Overall, the logic app has 3 steps.
-
It gets triggered when a message appears in Teams. In this step we will need to configure the teams connection and grant access to the Logic App.
-
Once a message is received, if the Subject is "Question", the Azure function from the previous step will be called with the users question.
-
The response from the Azure Function will be uploaded into Teams as a reply to the original message.
In the first step, add a trigger: When a new channel message is added. Select the team that was created in step 1 along with the General channel. You will be asked to login and allow the Logic App to connect on your behalf.

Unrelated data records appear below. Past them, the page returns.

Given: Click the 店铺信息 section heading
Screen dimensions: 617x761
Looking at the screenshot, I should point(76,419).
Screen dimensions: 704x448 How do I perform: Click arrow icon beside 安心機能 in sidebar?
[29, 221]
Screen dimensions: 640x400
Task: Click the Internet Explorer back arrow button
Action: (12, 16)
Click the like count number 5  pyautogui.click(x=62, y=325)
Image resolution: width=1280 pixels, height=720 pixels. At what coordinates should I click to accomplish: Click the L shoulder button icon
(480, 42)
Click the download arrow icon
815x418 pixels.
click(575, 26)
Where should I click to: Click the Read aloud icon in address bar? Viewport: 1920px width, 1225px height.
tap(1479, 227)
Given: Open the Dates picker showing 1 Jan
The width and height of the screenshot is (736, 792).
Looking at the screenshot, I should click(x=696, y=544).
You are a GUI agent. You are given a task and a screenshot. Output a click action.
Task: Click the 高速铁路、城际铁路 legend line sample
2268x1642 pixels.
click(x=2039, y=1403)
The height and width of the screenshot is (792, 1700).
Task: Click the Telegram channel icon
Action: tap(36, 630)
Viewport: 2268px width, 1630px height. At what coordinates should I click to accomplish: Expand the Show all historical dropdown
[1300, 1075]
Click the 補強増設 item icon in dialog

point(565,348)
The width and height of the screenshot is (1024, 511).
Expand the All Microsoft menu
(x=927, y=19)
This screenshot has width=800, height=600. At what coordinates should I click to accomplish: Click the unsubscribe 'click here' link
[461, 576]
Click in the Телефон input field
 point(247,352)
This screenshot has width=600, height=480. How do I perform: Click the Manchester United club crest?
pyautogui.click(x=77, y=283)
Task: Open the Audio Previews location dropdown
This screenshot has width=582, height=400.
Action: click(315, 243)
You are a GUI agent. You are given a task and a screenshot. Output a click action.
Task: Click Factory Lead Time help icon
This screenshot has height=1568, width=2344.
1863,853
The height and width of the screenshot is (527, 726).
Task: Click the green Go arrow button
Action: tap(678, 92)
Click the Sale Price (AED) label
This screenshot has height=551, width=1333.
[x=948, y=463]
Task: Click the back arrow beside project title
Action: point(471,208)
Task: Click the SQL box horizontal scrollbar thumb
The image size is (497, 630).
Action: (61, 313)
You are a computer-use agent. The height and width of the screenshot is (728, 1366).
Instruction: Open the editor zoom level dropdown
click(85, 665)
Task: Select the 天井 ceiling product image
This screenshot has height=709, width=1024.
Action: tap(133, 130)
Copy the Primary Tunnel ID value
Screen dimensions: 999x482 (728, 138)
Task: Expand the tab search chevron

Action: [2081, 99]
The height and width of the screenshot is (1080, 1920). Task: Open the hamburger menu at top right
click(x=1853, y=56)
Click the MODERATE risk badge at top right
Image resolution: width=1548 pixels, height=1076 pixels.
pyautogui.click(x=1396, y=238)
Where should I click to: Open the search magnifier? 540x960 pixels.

For the question How often do you want to check for items?, select once per minute.
Add Condition as the next action and require that the Message Subject is equal to "Question". If up don't do this, the bot will get triggered when it responds to your question and it will respond to its own response.
On the True side of the condition, add an HTTP action. This action will call the Azure Function with a question whose value is the message body content that was posted on teams. For the URL, enter the URL for your Azure Function.
You can find the URL for your Azure Function by clicking into the "AskQuestion" function on the Overview page and then clicking Get Function URL:
After the HTTP step, add another action: Reply with a message in channel. Here, the important part is to select the message ID from the original question as the message ID for the response. Also, be sure to include the Body from the HTTP request which contains the BOT's response.
Now that the data has been upload and your Azure services configured, you can test the solution by posting a message in the teams channel and after a few minutes, you will see a response.